Despite the recent, and limited, precipitation, officials warn that fire danger remains extremely high and Stage 2 fire restrictions still are in place. Those restrictions ban all open fires and flames, including campfires and the use of charcoal grills. Smoking outside also is prohibited. The restrictions are in place for all lands in Routt County and Steamboat Springs, including national forest land, state parks and private property.

Mandatory water restrictions also are in place for all homes and businesses in Steamboat and the immediate surrounding areas. Among other things, those restrictions limit lawn watering to certain times of the day and days of the week based on street address. Odd-numbered addresses can water Mondays, Thursdays and Saturdays; even-numbered addresses can water Tuesdays, Fridays and Sundays. Watering is prohibited for everyone Wednesdays. On days when it's permitted, watering can be done before 10 a.m. and after 6 p.m.
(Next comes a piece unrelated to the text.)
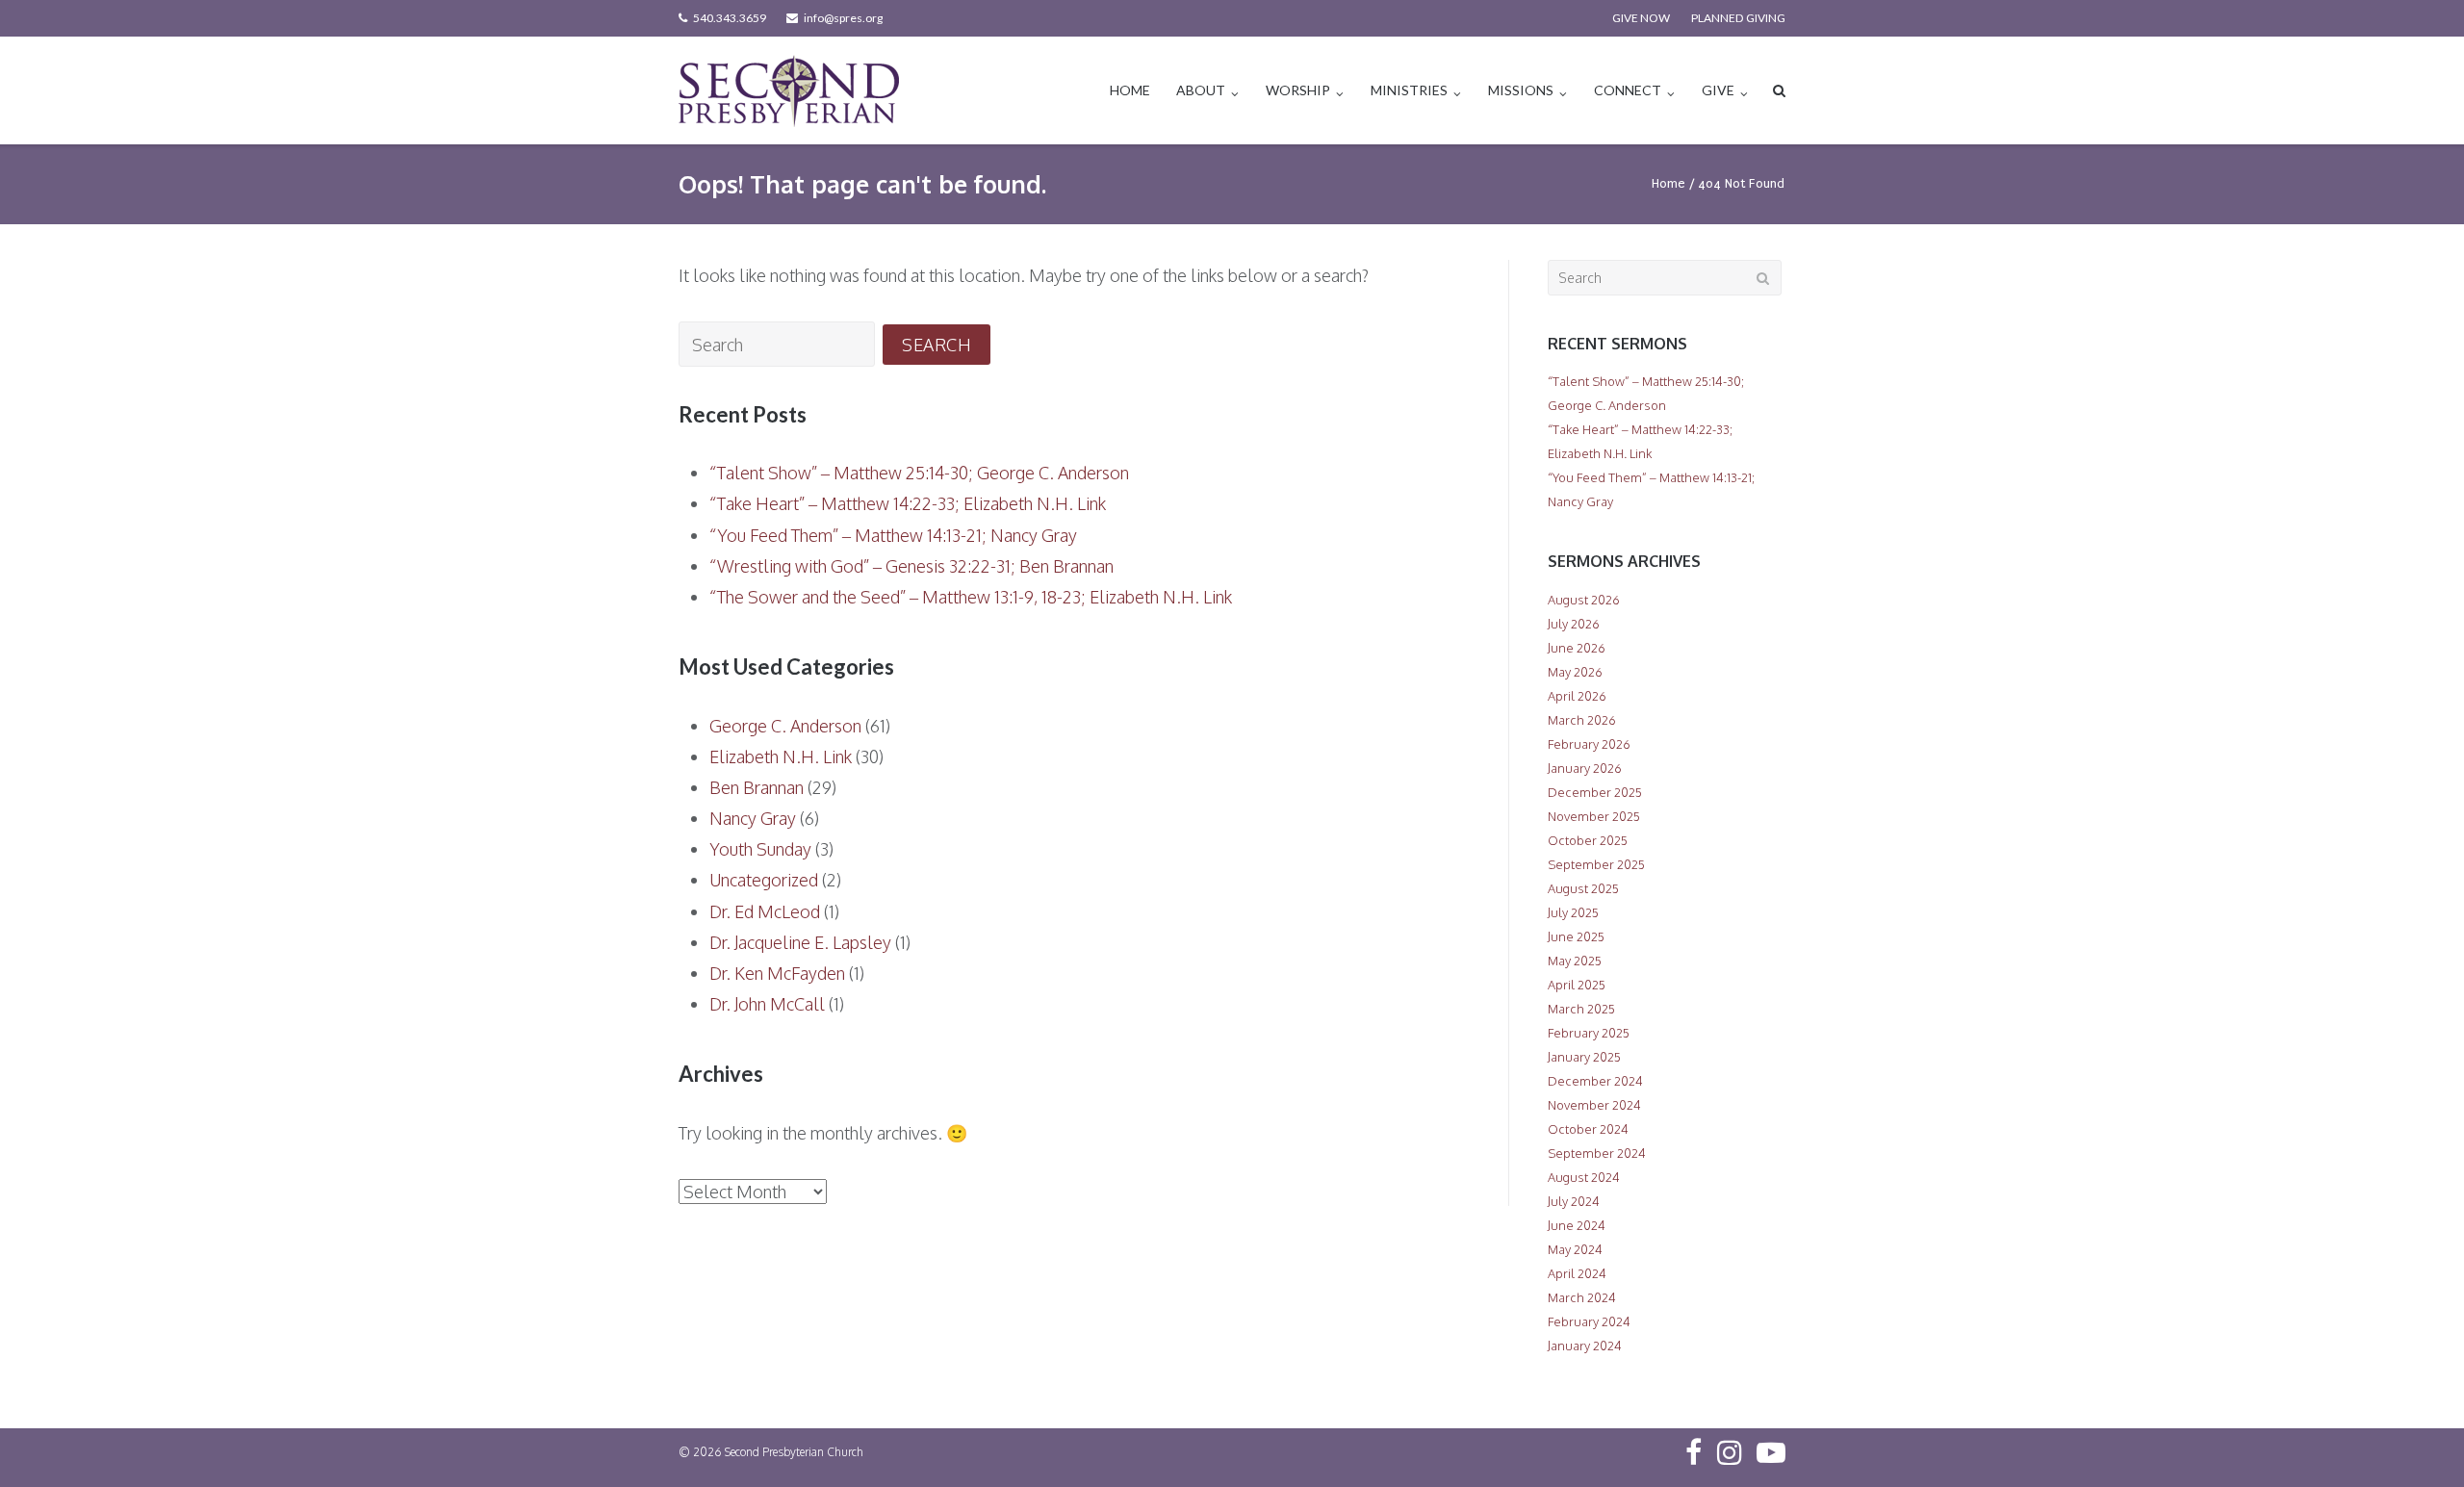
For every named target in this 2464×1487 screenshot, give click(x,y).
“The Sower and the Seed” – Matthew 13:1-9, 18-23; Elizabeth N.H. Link (970, 596)
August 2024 (1584, 1177)
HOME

Average precipitation, by month

City of Steamboat Springs, 1893 to 2012

January: 2.47 inches

February: 2.23 inches

March: 2.04 inches

April: 2.23 inches

May: 2.09 inches

June: 1.54 inches

July: 1.51 inches

August: 1.6 inches

September: 1.8 inches

October: 1.93 inches

November: 1.93 inches

December: 2.38 inches

Source: Western Region Climate Center,

Stage 2 fire restrictions

Stage 2 fire restrictions are in effect for all lands, public and private, throughout Routt County.

What’s prohibited under Stage 2 restrictions:

■ Open flames, including campfires, stove fires and use of charcoal grills. The use of propane grills is allowed.

■ Smoking, except within an enclosed vehicle or building.

■ Possessing or using fireworks or other pyrotechnic devices, including tracer ammunition.

■ Using explosives, including targets that could explode.

■ Using any internal or external combustion engines (such as chain saws) without a properly working spark arrester.

■ Possessing or using a vehicle off road except when parking in areas cleared of vegetation.

■ Welding or operating an acetylene or torch with an open flame.